Although the Company intends to continue the Plan, Eversource Service may terminate the Plan, and each participating subsidiary of Eversource may terminate its participation in the Plan for any reason, in whole or in part, by action of its Board of Directors.  Upon termination of the Plan or complete discontinuance of contributions hereunder, all affected participants shall become immediately vested in their accounts.  In addition, the Plan recordkeeper shall make a final allocation of Company matching contributions and net earnings/(losses) to the participants after payments of all outstanding claims against the Plan have been made.  Thereafter, the participants shall receive a lump sum payment no later than 60 days after the later of: (1) termination of the Plan or (2) receipt of an IRS determination letter stating that such termination does not adversely affect the qualified status of the Plan.


2.

Summary of Significant Accounting Policies


The financial statements have been prepared on the accrual basis of accounting in accordance with accounting principles generally accepted in the United States of America (GAAP), and in accordance with the rules and regulations of ERISA.  The following is a summary of the significant accounting policies used.


Accounting Standards


Recently Adopted Accounting Standards: In July 2015, the Financial Accounting Standards Board (FASB) issued an Accounting Standards Update (ASU) 2015-12, Plan Accounting – Defined Benefit Pension Plans (Topic 960), Defined Contribution Pension Plans (Topic 962), Health and Welfare Benefit Plans (Topic 965), which eliminates the requirements to measure the fair value of fully benefit-responsive investment contracts and provide the related disclosures about fair value required by Accounting Standard Codification (ASC) 820 Fair Value Measurement and Disclosures (ASC 820).  The ASU clarifies that contract value is the relevant measurement attribute for that portion of the net assets available for benefits of a defined contribution plan attributable to fully benefit-responsive investment contracts because contract value is the amount participants would receive if they were to initiate permitted transactions under the terms of the Plan.  The ASU also eliminates the requirement to disclose net appreciation/depreciation in the fair value of investments by general type, as well as disclosure of individual investments equal to or greater than five percent of net assets available for benefits.  The ASU is effective for fiscal years beginning after December 15, 2015, and the Plan early-adopted the ASU retrospectively.  The accompanying Statements of Net Assets Available for Benefits present the fully benefit-responsive investment contract with the Prudential Insurance Company of America at its contract value, excluding an adjustment from fair value, which was $37.4 million for the year ended December 31, 2014.



9



Eversource 401k Plan


Notes to Financial Statements (continued)




2.

Summary of Significant Accounting Policies (continued)

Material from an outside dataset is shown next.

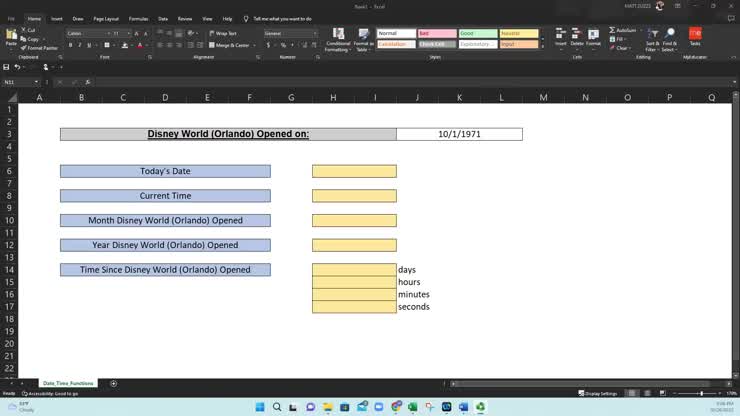Click the Insert cells icon
The height and width of the screenshot is (416, 740).
(x=560, y=37)
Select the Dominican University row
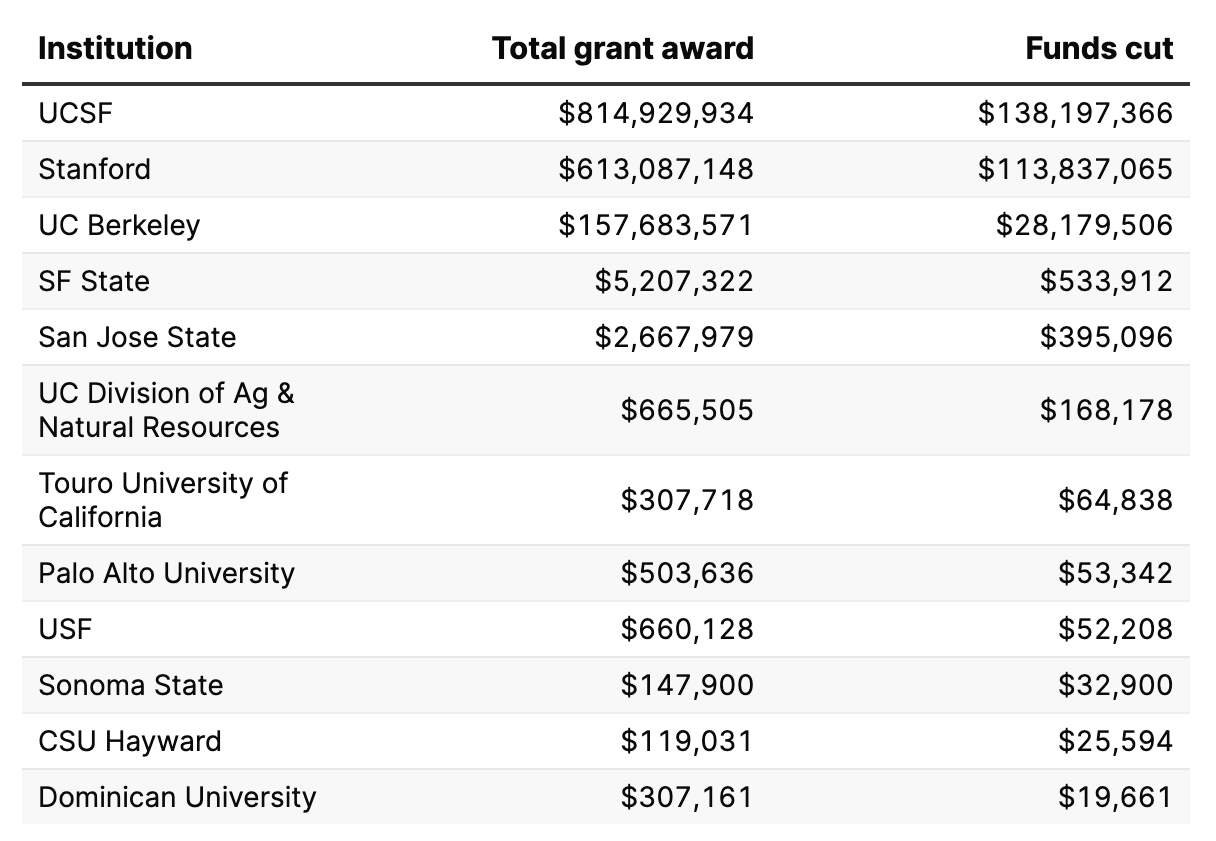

Accounting Standards (continued)


As a result of the adoption of ASU 2015-12, the Investment Contract Held by Insurance Company, a Synthetic Guaranteed Investment Contract (synthetic GIC), is stated separately at contract value within the statements of net assets available for benefits as of both December 31, 2015 and 2014.  

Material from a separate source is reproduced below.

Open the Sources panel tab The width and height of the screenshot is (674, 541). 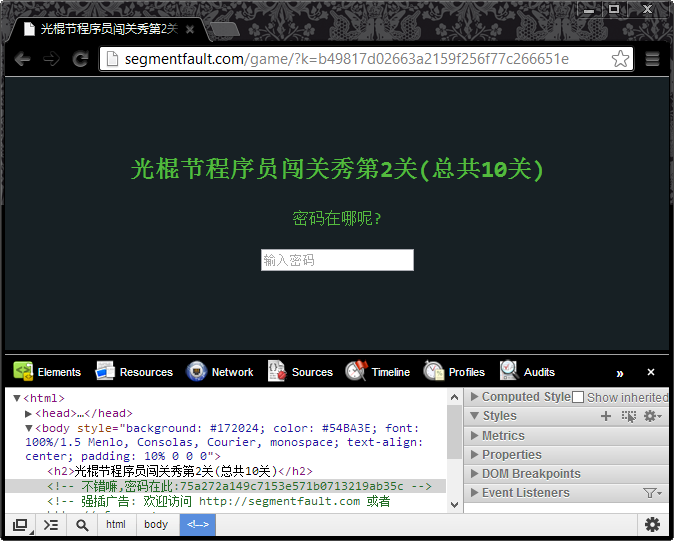pyautogui.click(x=300, y=372)
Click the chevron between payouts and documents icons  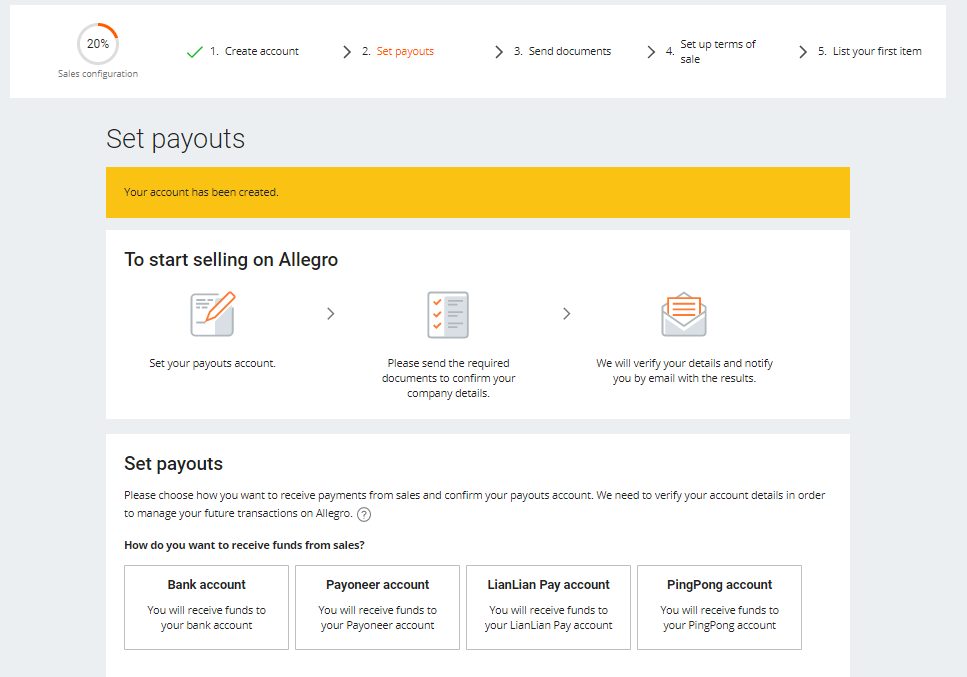(x=331, y=314)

Certain reclassifications of prior period data were made in the accompanying financial statements to conform to the current period presentation as a result of the adoption of new accounting guidance.  See Note 2 "Summary of Significant Accounting Policies - Investments" below, for further information.  


Cash and Cash Equivalents


Cash and cash equivalents include cash on hand and short-term cash investments that are highly liquid in nature and have original maturities of three months or less.


Plan Estimates


The preparation of financial statements in conformity with GAAP requires Plan management to make estimates and assumptions that affect the reported amounts of assets and liabilities and disclosure of contingent assets and liabilities at the date of the financial statements, as well as the reported amounts of changes in net assets during the reporting period.  Actual results could differ from those estimates.


Investments


Plan investments are stated at fair value (with the exception of the Investment Contract Held by Insurance Company, which is stated at contract value as discussed below).  The fair value of Eversource common shares, investments at registered investment companies, and certain assets in the self-directed Brokerage Link account are based on the closing prices reported on active or non-active markets (see Note 3).  Investments in the Eversource Common Shares Fund are stated at estimated fair values, which have been determined based on unit values.  Unit values are determined by dividing the fund's net assets at fair value by its units outstanding at the valuation dates.  The unit values of the Eversource Common Shares Fund were $79.77 and $83.47 as of December 31, 2015 and 2014, respectively.




10



Eversource 401k Plan


Notes to Financial Statements (continued)




2.

Summary of Significant Accounting Policies (continued)


Investments (continued)


The accompanying Statements of Changes in Net Assets Available for Benefits include the net appreciation in the fair value of investments, which consists of the realized gains and losses and the unrealized appreciation and depreciation on those investments.  Dividend income is recorded on the ex-dividend date, and interest income is recorded as earned.  Purchases and sales of securities are recorded as of the trade date.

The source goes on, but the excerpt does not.